**Stated goal A**
In the Gentoo compilation thread, how did the author get past the failing rust build?
**Stated goal B**
Rewrite the paragraph of the Gentoo compilation thread that begins "The third issue I have is for the compilation of free pascal" as a short bulleted list that keeps its main facts.
**Stated goal C**
Resume the Gentoo compilation thread after its final sentence.

I’ve been working trying to get the mate desktop compiled on gentoo. I’ve had two big obstacles. poppler and rust would not compile. With rust it would compile for hours and then barf. For poppler that is a bug in the latest releases. I haven’t seen it on my Ryzen computer but it will not compile at all on riscv64, cmake can’t find the cmake installation.
I fixed the rust issue by installing the rust-bin instead of trying to compile it. I will revisit the issue later on.

For poppler I found a solution which is to add
-DCMAKE_PREFIX_PATH=${EPREFIX}/usr/$(get_libdir)/cmake
to local “mycmakeargs=( …” in the ebuild script

The third issue I have is for the compilation of free pascal. I found a solution for that. Fedora has a binary for it. I will use it and create a few ebuild like I had created for the arm boards a few years ago when there was no hardfloat support for lazarus or arm boards. The first ebuild is a binary one use the RPM from Fedora. I then use that to create a gentoo binary and after that I create a new binary using the previously compiled binary. At the time I was working with the debian guy to get it working. Once I get free pascal compiled I will do lazarus which is the gui , it looks like a clone of Borland 6 Delphi. You can actually port Delphi packages to lazarus. The problem is a catch 22 issue. In order to compile free pascal you need a free pascal compiler which doesn’t exist in gentoo. gentoo still doesn’t have support for arm 32 bits or 64 bits.

There’s really not enough information there for anyone to help you, Michel.

If you’re trying to use Gentoo and Gentoo doesn’t have support for ARM, it’s not likely to have support for RISC-V - unless you add it.

I’m not familiar with Poppler, but it looks like it’s part of the Fedora distribution and has been building and running regression tests for years. zathura-pdf-poppler | Package Info | Fedora RISC-V BeagleV is running those rv64g Linux binaries from years ago, just as expected.

cMake is present on the Fedora distribution that’s where most of the BeagleV action is happening. (Other distros are working on bringing up their own infrastructure; Fedora was just the first out of the gate.)

**Provided information**

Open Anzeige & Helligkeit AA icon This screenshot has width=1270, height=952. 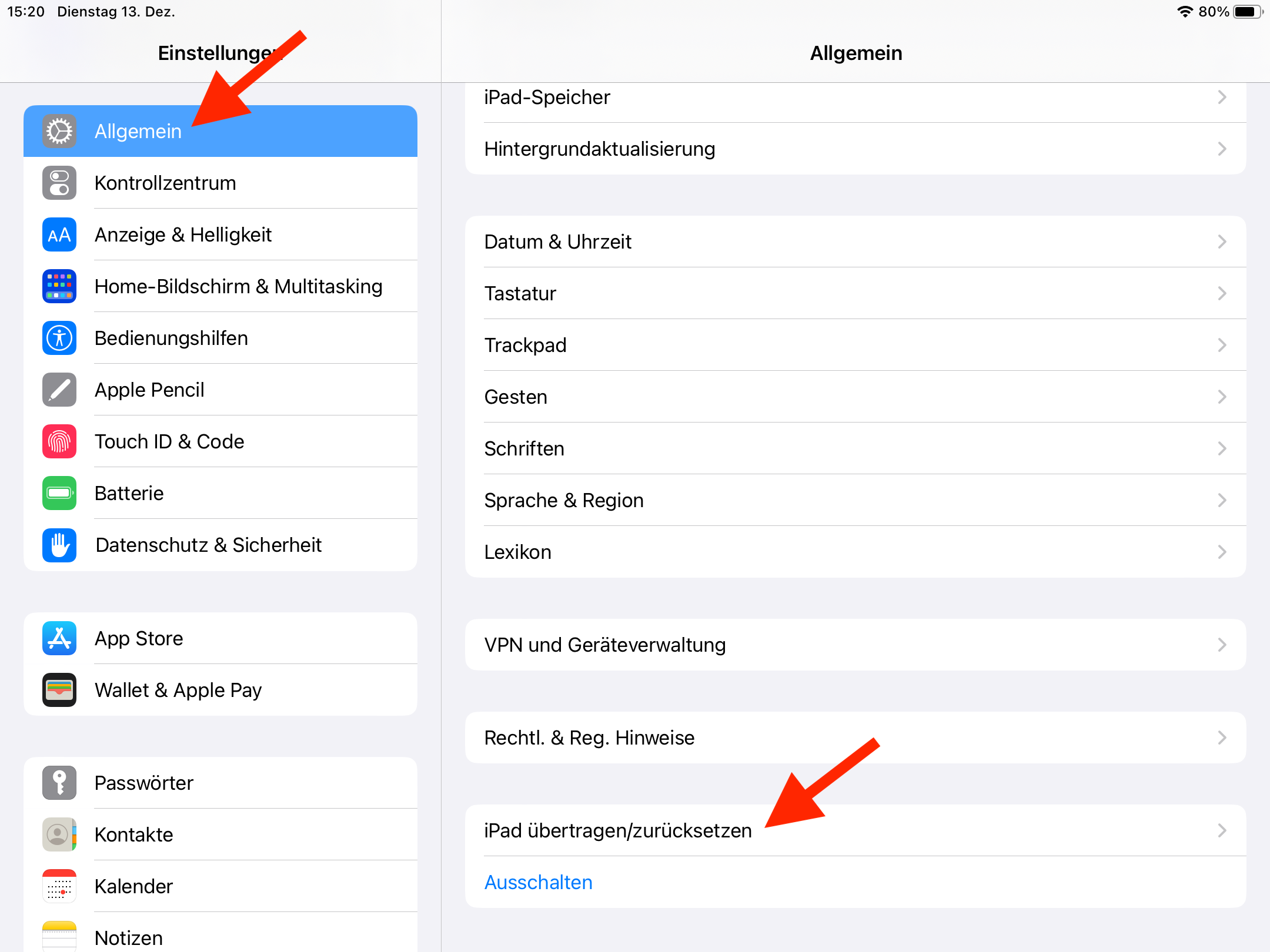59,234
* * *
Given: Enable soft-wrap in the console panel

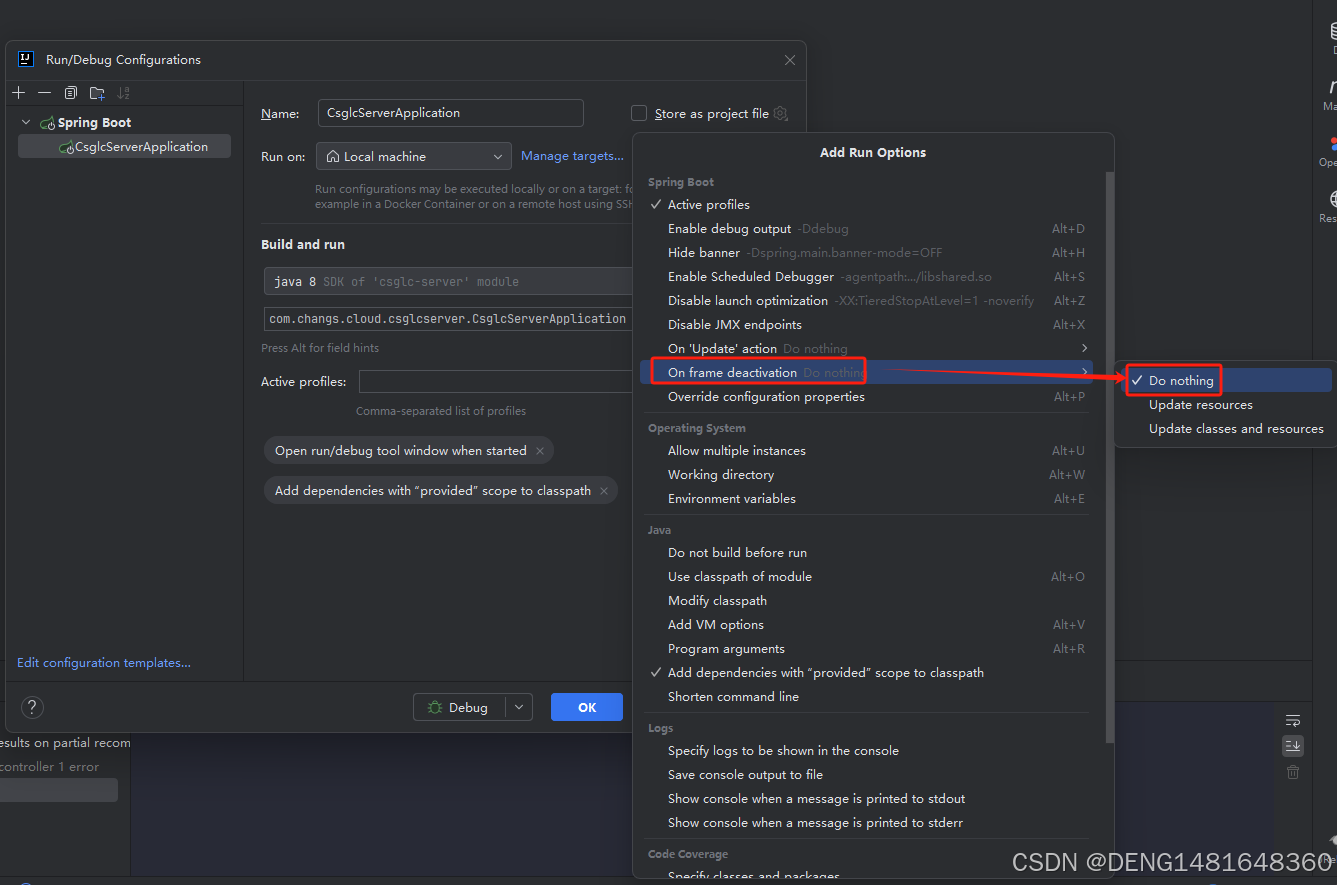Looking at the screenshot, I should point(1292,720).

**Response A**
The author installed rust-bin instead of compiling rust from source.

**Response B**
- The third problem is compiling free pascal, which is a catch-22: building it requires a free pascal compiler, and Gentoo does not have one.
- Fedora provides a free pascal binary, which the author plans to use.
- The author will write a few ebuilds, as was done for ARM boards years ago when Lazarus lacked hardfloat support.
- The first ebuild is a binary one that uses the Fedora RPM. It produces a Gentoo binary, which is then used to compile a new binary.
- After free pascal, the author will build Lazarus, the GUI. It resembles a clone of Borland Delphi 6 and can accept ported Delphi packages.
- Gentoo still lacks support for 32-bit and 64-bit ARM.

**Response C**
[root@fedora-starfive ~]# which cmake ; cmake --version ; head -5 /proc/cpuinfo
/usr/bin/cmake
cmake version 3.18.4

CMake suite maintained and supported by Kitware (kitware.com/cmake).
processor	: 0
hart		: 1
isa		: rv64imafdc
mmu		: sv39
uarch		: starfive,rocket0

As for ‘catch 22’, most environments solve this via cross development. It’s pretty well understood through the industry.

If you have questions that are specific to BeagleV, we can help but we need WAY more to work on than you’ve given us. Unless you’re actually DOING OS development starting with a supported OS is a pretty good foundation, for example.

My comments were for other people working on gentoo. I am familiar with Fedora, redhat was my favorite for a while. I’ve been using gentoo for years. I find it more useful and easier to customize than Fedora or Debian. The closest thing would be arch linux.

There is very good support from gentoo people on arm or riscv. What is missing is the support for pascal. I guess that us old timers who prefer pascal to C are a smaller group and the maintainers of gentoo are not part of that group.

I had similar issue when I wanted to have a running Free Pascal on my mips board.

I was hoping to get Arch up and going on this platform as it happens.

I haven’t seen any info on an arch linux port on the beagleV so I started my own.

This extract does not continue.